Muitas vezes um jovem entra profundamente na experiência da droga porque existe uma cultura da droga. Se aquele jovem não conheceu uma diversidade cultural na própria casa, na própria família, ele se conecta com aquele caldo cultural mais imediato a ele. Uma das coisas que mais oferece diversidade cultural para o jovem é multiplicidade de viagens quando ele era criança, porque ele pode ver diversas culturas e formas de vida. Naquele caldo cultural duas coisas estão acontecendo: experiência de conexão e razão para conectar. Portanto, não necessariamente a dor é só dele. E muitos jovens não buscarão experiência de transcendência porque têm dor. Eles a irão buscar simplesmente porque estão curiosos, porque é da natureza humana.

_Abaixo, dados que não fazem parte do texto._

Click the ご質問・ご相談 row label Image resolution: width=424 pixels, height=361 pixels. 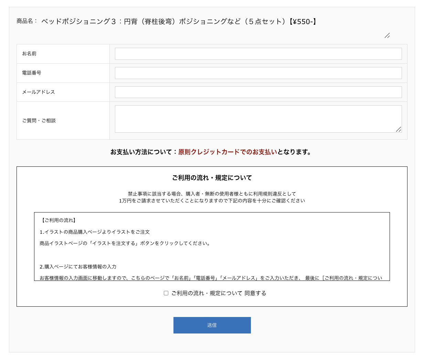pyautogui.click(x=39, y=121)
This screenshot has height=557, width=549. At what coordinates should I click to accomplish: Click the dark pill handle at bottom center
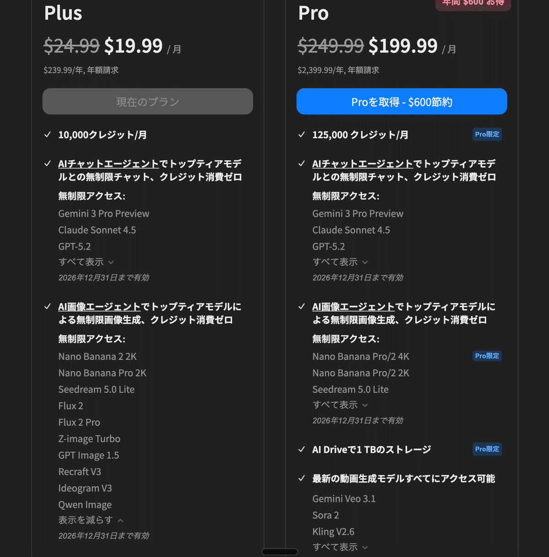(x=280, y=552)
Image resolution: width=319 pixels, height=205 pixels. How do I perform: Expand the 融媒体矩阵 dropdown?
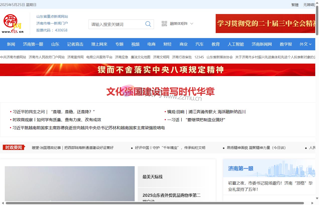[x=182, y=23]
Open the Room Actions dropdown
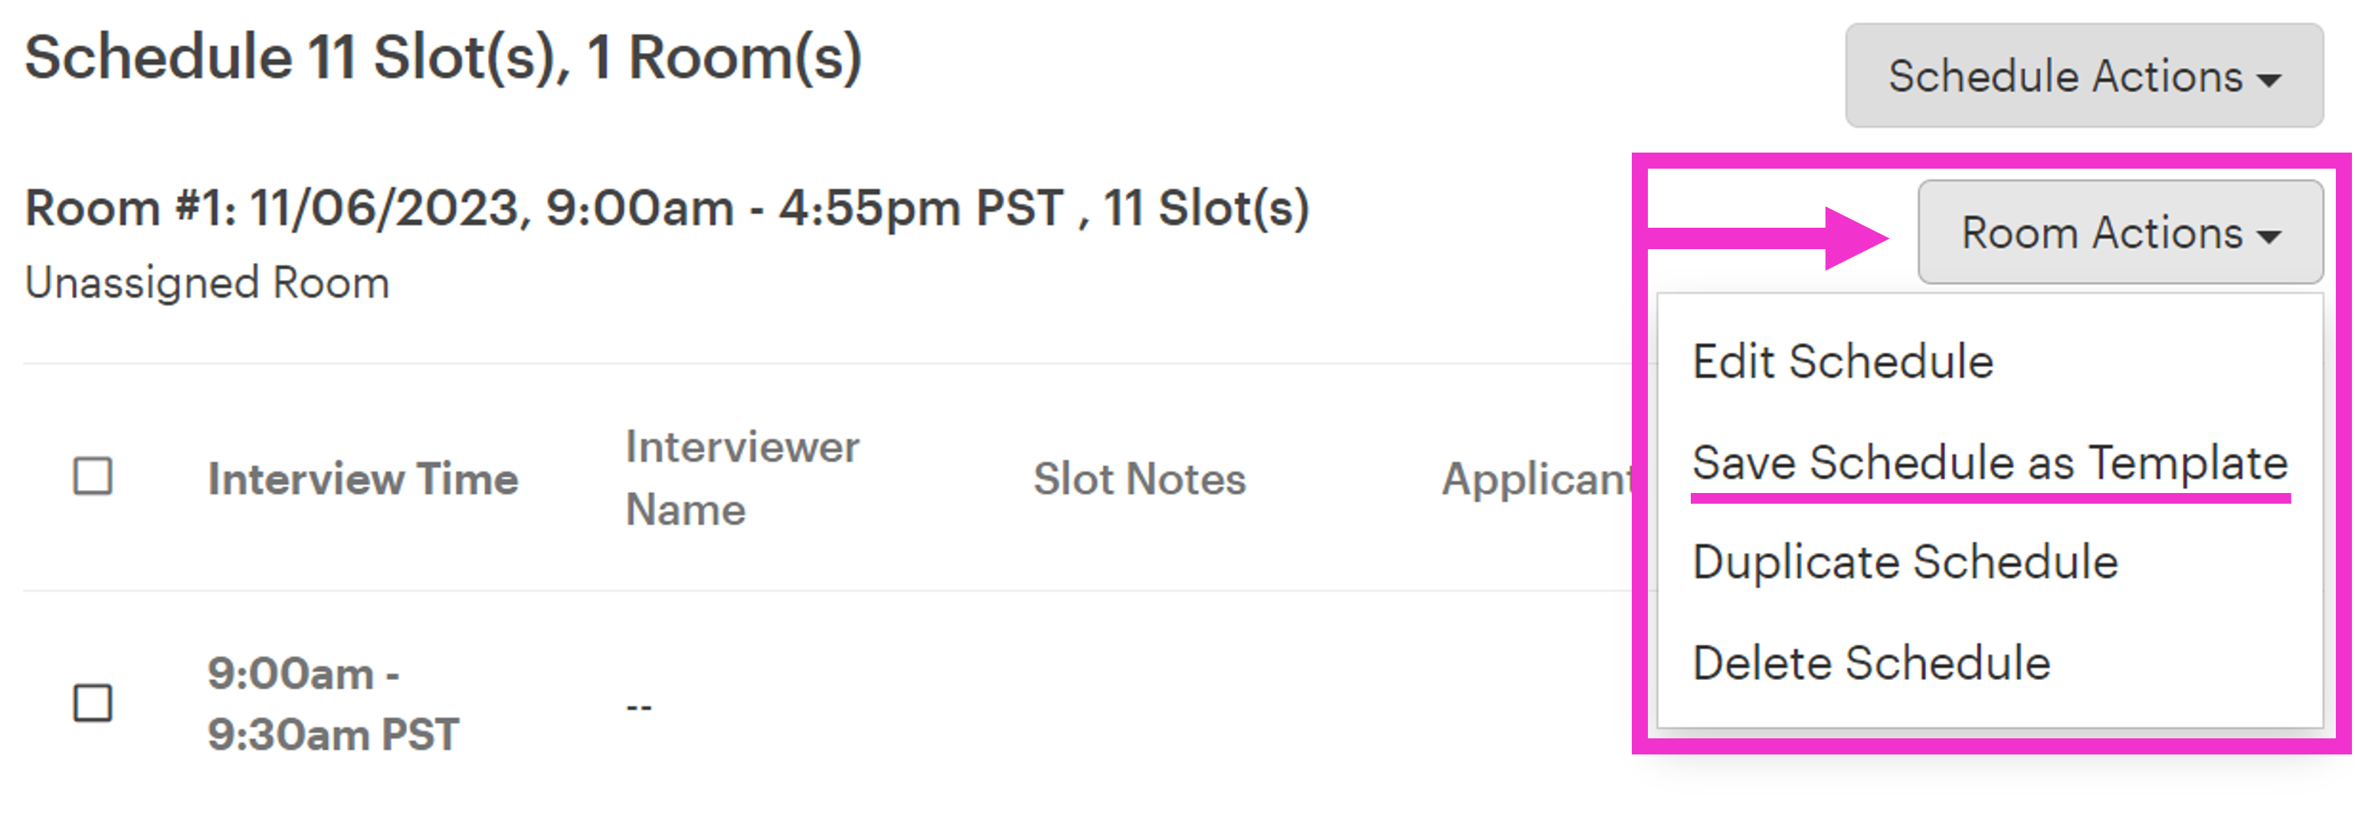Image resolution: width=2355 pixels, height=815 pixels. (2120, 232)
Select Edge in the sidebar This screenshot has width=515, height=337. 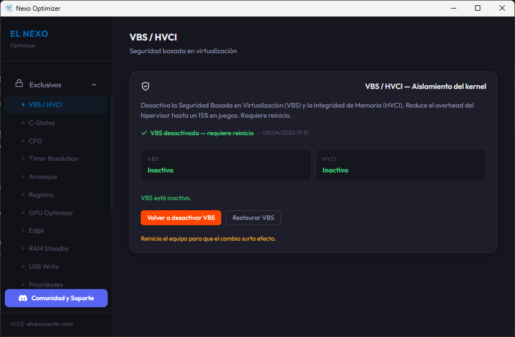pos(36,230)
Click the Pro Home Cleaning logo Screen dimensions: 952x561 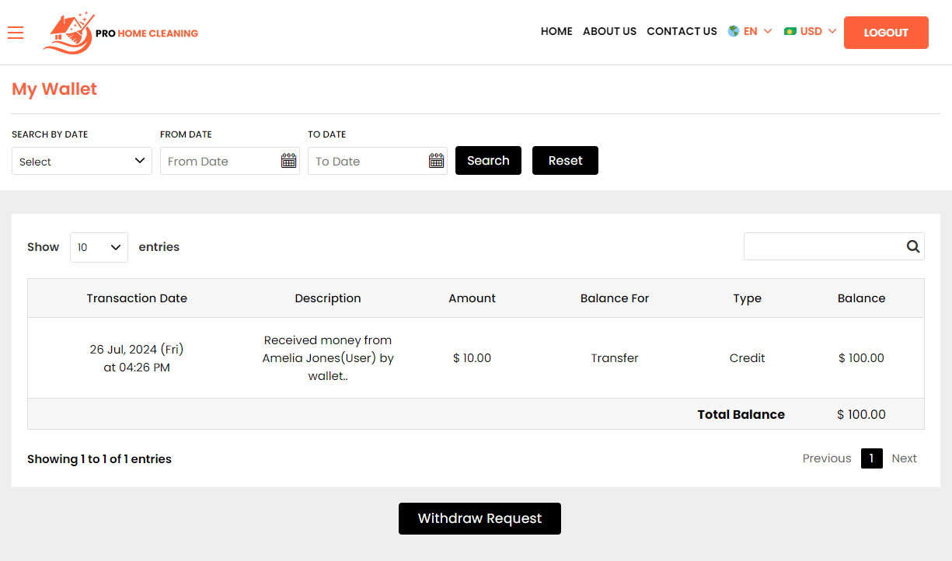121,33
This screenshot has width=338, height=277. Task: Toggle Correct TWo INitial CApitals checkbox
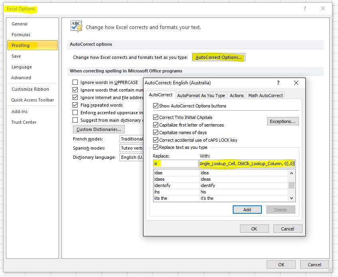(156, 117)
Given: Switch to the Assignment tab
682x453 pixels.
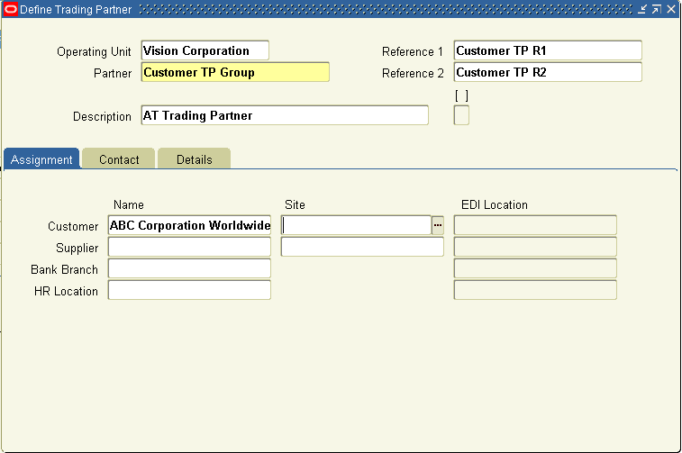Looking at the screenshot, I should [x=41, y=159].
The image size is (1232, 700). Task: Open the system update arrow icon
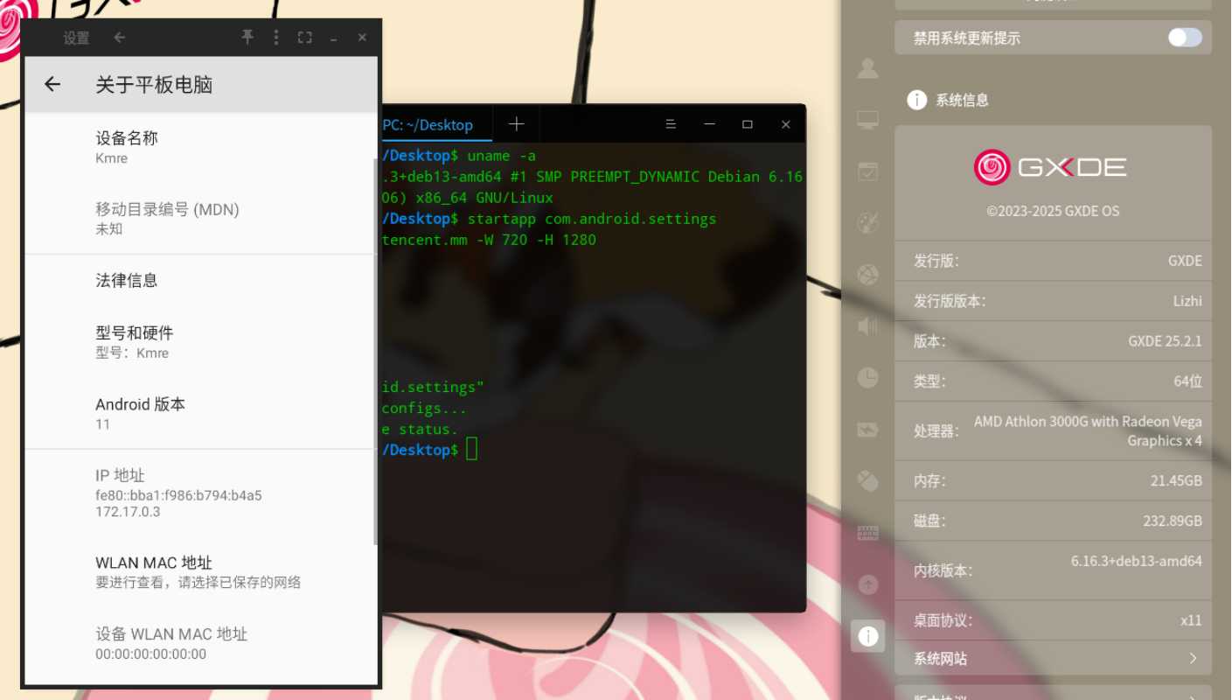(867, 584)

Yogi Bhajan contava o seguinte:
Você comeu um peixe e o metabolizou todinho no seu sistema digestivo. Depois de horas o peixe, que não existe mais em nenhuma forma dentro de você, exige que dê a ele o seu elemento, a água. Você sente muita sede. Quem come peixe tem que tomar água. O peixe demanda o elemento da sua mais profunda natureza. O elemento da mais profunda natureza humana é transcendência, é o espírito. Nós exigimos essa experiência. Ela é exigida de nós.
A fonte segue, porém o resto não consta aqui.